Por Fernando Garrido
Durante un momento, ya no recuerdo cuánto, estuvimos frente a la mejor obra que ha dado estos meses las murallas del GAM. La rabia, la incredulidad o la necesidad de vociferar luego de encontrarnos con sus muros pintados, nos privó de conmovernos; el espanto que pretendía causar el borrado fue tan eficiente, que impedía emocionarnos con el mensaje que estaba inscrito en ella. Como un saludo, como un hito señalando lo trascendente, durante unas horas, como el fuego de una vela que llega a fin, “Lo que no se puede olvidar” enfrentó nuestras neurosis hasta que volvió a ser tragada por la saturación que transparenta; ridiculizó nuestros debates en torno a la preservación del arte urbano y la posibilidad de este, de jugar en las coordenadas del sistema mercado/objeto en cuyas adiestradas garras ya se barajan argumentos.
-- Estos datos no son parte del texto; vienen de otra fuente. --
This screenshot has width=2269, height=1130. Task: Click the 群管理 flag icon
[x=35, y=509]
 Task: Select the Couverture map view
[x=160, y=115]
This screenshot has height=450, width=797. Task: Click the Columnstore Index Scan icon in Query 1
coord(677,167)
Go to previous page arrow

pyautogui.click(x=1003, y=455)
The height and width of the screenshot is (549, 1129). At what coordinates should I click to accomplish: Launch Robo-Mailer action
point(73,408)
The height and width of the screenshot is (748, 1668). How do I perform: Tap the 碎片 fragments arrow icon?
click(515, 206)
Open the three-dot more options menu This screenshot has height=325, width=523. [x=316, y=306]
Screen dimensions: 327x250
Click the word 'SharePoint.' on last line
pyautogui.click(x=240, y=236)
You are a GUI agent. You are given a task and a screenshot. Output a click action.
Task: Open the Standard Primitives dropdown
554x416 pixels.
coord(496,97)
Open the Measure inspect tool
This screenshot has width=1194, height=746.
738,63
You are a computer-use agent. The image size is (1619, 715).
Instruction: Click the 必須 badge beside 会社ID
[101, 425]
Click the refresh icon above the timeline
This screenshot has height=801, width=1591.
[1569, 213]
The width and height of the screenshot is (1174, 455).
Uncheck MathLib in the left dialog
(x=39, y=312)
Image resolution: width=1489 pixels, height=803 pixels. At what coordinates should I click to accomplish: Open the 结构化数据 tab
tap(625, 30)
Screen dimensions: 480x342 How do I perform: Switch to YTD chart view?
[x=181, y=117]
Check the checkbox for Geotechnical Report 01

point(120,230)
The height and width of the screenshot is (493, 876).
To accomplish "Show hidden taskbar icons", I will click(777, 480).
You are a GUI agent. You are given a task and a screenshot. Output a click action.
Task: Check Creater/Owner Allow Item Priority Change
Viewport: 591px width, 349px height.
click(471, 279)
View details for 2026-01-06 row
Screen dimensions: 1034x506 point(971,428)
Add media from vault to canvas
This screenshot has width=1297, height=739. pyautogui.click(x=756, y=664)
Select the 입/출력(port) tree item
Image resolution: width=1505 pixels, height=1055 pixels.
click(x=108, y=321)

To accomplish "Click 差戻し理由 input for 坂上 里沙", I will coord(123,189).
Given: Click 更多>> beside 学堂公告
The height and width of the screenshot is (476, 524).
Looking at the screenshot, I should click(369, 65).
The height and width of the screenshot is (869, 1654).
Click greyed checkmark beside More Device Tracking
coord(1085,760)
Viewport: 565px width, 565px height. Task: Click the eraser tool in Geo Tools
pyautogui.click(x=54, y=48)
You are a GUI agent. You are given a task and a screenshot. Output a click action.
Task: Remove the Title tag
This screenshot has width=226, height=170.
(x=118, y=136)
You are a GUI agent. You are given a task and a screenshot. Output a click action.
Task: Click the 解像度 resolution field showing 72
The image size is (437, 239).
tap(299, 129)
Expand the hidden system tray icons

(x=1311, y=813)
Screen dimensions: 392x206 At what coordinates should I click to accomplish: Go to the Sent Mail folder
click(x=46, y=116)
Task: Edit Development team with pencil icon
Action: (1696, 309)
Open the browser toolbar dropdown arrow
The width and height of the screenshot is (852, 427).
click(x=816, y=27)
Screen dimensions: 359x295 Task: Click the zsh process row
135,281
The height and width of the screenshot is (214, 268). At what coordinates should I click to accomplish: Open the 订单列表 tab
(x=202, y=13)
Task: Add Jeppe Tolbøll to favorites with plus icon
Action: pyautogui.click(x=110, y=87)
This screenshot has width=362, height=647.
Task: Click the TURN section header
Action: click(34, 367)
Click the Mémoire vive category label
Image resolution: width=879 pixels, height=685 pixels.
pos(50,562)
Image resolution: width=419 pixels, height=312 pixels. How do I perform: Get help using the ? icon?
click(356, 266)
El correr de los días en este octubre eterno, ha hecho que la vida cotidiana y las aventuras cara a cara que ésta nos presenta, redefinan las coordenadas de una normalidad que no se atreve a ser proclamada ni deseada. Por eso es que el acto de borrar lo plasmado sobre las paredes del GAM se instala como un programa recuperación de normalidad, o mejor dicho, una muestra que nos recuerda de qué está hecha: uniformidad y silencio. Un andamiaje de programas configuradores de una normalidad que desde octubre se han vuelto inverosímiles para una generación, y de ahí que fusión y disolución sean una de las tantas operaciones en las que operaban los mensajes plasmados sobre esas paredes. La extensión del despertar integró los signos del folklorismo de la izquierda vernácula chilena, pero en clave testimonial en la figura de Gladys Marín y Victor Jara, a los cuales se han sumado Pedro Lemebel o Hija de Perra, la Mistral o Violeta Parra, quienes alcanzaban su legitimidad no en las banderas o proclamas que los definían, sino en el testimonio de vida que estos proyectaban. Esto no quiere decir que se devalúen sus figuras o menosprecie los mundos desde los cuales surgen. El tema es otro.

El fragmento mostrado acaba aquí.